Fill the runner field in FLR options with device private runner.

When running multi-device eager functions, pass the device-private runner (if available) to launch internal ops. It makes sure that GPU kernel launching ops are executed in GPU private thread pool.
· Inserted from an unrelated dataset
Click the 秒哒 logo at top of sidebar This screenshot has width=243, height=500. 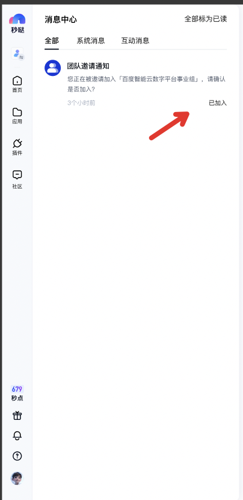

PiperOrigin-RevId: 239103306
2019-03-18 18:19:37 -07:00 · 2019-03-18 18:19:37 -07:00 · e4df992d2e
commit e4df992d2e
parent 6e9cb400d1
1 changed files with 6 additions and 1 deletions
--- a/tensorflow/core/common_runtime/process_function_library_runtime.cc
+++ b/tensorflow/core/common_runtime/process_function_library_runtime.cc
@ -790,11 +790,16 @@ void ProcessFunctionLibraryRuntime::RunMultiDevice(
    opts_copy.args_alloc_attrs = comp_data.arg_alloc_attrs_;
    opts_copy.rets_alloc_attrs = comp_data.ret_alloc_attrs_;
    opts_copy.remote_execution = false;
+
+    FunctionLibraryRuntime* flr = GetFLR(target);
+    // When target device has private thread pool, use the target device runner
+    thread::ThreadPool* pool = flr->device()->tensorflow_device_thread_pool();
+    opts_copy.runner = (pool == nullptr) ? opts_copy.runner : flr->runner();
    std::vector<Tensor> comp_args =
        GetArgsForIndices(comp_data.arg_indices_, args);
    std::vector<Tensor>* comp_rets = new std::vector<Tensor>;
    rets->resize(data->num_outputs_);
-    GetFLR(target)->Run(
+    flr->Run(
        opts_copy, handle, comp_args, comp_rets,
        [comp_rets, rets, comp_data, refcounted_done](const Status& status) {
          if (!status.ok()) {